• **Solicitação**
Reformate todas as linhas a seguir como uma lista numerada, sem incluir as linhas em branco.

═════ Material extraído

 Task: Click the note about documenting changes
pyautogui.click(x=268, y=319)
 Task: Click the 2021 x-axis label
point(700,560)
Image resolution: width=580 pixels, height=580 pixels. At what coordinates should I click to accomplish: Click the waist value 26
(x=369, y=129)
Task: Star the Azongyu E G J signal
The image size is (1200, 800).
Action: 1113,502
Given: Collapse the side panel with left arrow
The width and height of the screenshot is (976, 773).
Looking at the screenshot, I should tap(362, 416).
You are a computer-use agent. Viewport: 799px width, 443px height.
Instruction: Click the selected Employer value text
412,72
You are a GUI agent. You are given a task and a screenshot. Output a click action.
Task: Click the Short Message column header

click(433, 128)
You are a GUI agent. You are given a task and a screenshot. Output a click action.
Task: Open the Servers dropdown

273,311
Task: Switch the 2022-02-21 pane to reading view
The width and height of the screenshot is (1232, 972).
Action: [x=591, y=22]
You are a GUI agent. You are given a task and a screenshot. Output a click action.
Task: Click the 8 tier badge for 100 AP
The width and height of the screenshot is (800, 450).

══════════

• **Solução proposta**
1.  Task: Click the note about documenting changes
2. pyautogui.click(x=268, y=319)
3.  Task: Click the 2021 x-axis label
4. point(700,560)
5. Image resolution: width=580 pixels, height=580 pixels. At what coordinates should I click to accomplish: Click the waist value 26
6. (x=369, y=129)
7. Task: Star the Azongyu E G J signal
8. The image size is (1200, 800).
9. Action: 1113,502
10. Given: Collapse the side panel with left arrow
11. The width and height of the screenshot is (976, 773).
12. Looking at the screenshot, I should tap(362, 416).
13. You are a computer-use agent. Viewport: 799px width, 443px height.
14. Instruction: Click the selected Employer value text
15. 412,72
16. You are a GUI agent. You are given a task and a screenshot. Output a click action.
17. Task: Click the Short Message column header
18. click(433, 128)
19. You are a GUI agent. You are given a task and a screenshot. Output a click action.
20. Task: Open the Servers dropdown
21. 273,311
22. Task: Switch the 2022-02-21 pane to reading view
23. The width and height of the screenshot is (1232, 972).
24. Action: [x=591, y=22]
25. You are a GUI agent. You are given a task and a screenshot. Output a click action.
26. Task: Click the 8 tier badge for 100 AP
27. The width and height of the screenshot is (800, 450).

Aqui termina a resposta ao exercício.